* [INSTRUCTIONS TO FOLLOW]: Please pull out every line of the listing below that contains the word "Toggle".

* [SUPPLIED INFORMATION]:
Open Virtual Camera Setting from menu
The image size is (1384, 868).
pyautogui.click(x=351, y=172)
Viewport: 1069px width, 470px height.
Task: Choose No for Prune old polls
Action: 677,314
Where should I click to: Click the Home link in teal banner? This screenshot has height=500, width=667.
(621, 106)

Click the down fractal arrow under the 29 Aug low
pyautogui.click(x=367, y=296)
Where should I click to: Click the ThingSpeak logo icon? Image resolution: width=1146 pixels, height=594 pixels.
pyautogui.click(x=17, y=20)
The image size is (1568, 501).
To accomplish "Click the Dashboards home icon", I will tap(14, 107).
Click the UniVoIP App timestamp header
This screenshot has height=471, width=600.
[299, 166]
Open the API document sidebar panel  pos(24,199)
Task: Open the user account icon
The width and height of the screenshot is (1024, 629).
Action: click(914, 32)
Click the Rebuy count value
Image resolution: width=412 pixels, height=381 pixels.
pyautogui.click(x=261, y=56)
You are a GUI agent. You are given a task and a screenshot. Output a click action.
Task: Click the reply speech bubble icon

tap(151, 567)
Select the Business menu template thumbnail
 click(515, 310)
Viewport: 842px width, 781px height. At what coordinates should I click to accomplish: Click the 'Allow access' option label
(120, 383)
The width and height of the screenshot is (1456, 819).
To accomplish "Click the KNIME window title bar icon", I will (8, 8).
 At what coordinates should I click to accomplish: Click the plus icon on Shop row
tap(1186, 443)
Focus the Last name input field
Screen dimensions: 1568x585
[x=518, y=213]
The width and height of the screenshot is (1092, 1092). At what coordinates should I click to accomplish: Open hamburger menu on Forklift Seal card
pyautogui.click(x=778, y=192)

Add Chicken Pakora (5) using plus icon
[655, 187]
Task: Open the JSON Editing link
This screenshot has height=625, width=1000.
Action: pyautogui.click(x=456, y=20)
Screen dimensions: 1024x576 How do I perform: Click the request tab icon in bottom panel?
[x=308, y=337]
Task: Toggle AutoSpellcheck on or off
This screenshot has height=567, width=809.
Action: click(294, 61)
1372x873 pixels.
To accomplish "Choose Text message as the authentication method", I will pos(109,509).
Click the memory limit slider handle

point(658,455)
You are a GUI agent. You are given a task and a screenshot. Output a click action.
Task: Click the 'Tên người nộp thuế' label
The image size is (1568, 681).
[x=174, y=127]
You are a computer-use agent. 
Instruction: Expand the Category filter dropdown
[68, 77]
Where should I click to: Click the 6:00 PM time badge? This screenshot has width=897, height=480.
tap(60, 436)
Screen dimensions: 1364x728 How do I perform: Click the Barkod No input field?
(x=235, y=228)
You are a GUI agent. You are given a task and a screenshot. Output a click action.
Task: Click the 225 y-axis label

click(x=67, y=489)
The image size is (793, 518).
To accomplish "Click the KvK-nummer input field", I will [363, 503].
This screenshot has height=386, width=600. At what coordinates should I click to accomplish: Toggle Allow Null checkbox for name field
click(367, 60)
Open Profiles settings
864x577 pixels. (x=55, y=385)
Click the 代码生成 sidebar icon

* [RESULT]:
Task: Toggle AutoSpellcheck on or off
This screenshot has height=386, width=600. At what coordinates should I click to accomplish: Toggle Allow Null checkbox for name field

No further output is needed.